O fogareiro

Estórias de um motorista de táxi de Lisboa

10.12.07

António Martins, o jornalista que gostava de Vermeer

Pausa para tomar um cafezinho com o amigo José do Carmo Francisco, num novo espaço da Rua da Rosa (Bairro Alto), um bar simpático recheado de poesia. As conversas são como as cerejas e às tantas estávamos a recordar um amigo comum, o jornalista António Martins, recentemente falecido. O texto que se segue é da autoria de JCF, em homenagem ao amigo desaparecido.

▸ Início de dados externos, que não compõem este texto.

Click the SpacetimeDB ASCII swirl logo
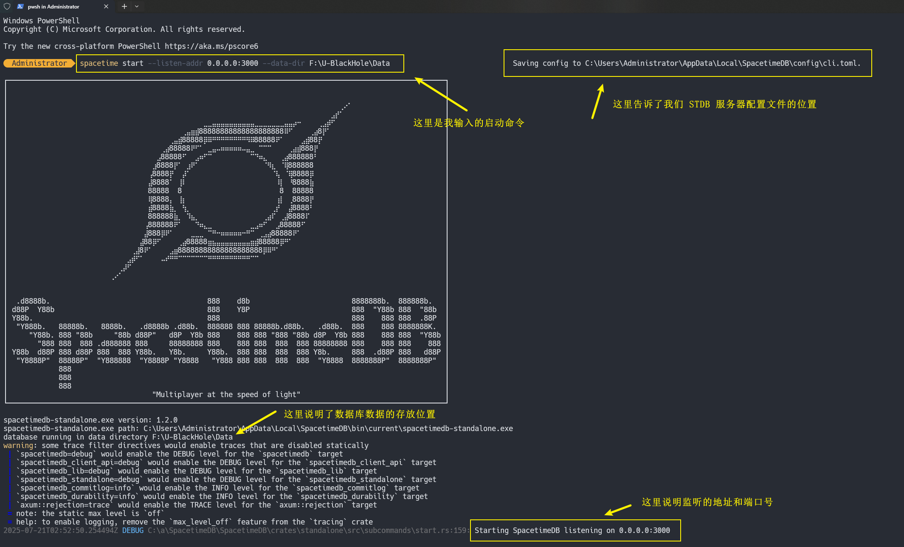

A morte de um jornalista não é notícia. A menos que tenha ganho um Pulitzer, mas então passou a ser uma personalidade. Mas há excepções. Morreu o António Martins, um homem que, com 79 anos, passou por todas as tecnologias, por todas as redacções, por todas as modalidades. Trabalhei com ele entre 1996 e 2006, no «Sporting». Mas já o conhecia de «O Século», do «Diário Popular», de «A Bola», do «Record».
Tenho uma história passada com ele numa manhã em Barroca de Alva. Eu estava num Sporting-União de Leiria do Nacional de juvenis, ele estava num jogo do campeonato distrital. No intervalo fui espreitar o jogo do Nacional de iniciados e o jornalista tinha faltado. Liguei-lhe para o telemóvel e não atendeu. Pensei logo no pior, um acidente, um problema de saúde. Não respondia. O Martins fez o seu trabalho e veio à sala de imprensa para saber o meu resultado. Viu a minha cara, achou muito estranho o que se estava a passar. «Vamos desenrascar isso!», foi a sua resposta. Saiu disparado e foi ao autocarro do Estoril-Praia. Minutos depois tinha a ficha do jogo, dada pelo delegado dos «canarinhos». Foi comigo à cabina do Sporting e arranjou a ficha do delegado do Sporting. O treinador contou o jogo e nós fizemos a crónica que assinámos em equipa. Os leitores não tinham culpa de que o jornalista tivesse adormecido.
A segunda história tem a ver com uma entrevista que lhe fiz em 2005. Houve quem achasse insólito o seu gosto pela pintura de Vermeer. Adorava «O soldado e a mulher risonha». Um jornalista desportivo tem o direito de gostar de pintura como qualquer outra pessoa. Gostar de Vermeer só lhe ficava bem.
Hoje vai ser cremado. Está uma bela manhã de sol. Não é a luz do mestre de Delft, mas é também uma luz feliz, uma luz que aquece o rosto e ajuda a doirar as lágrimas dos seus amigos.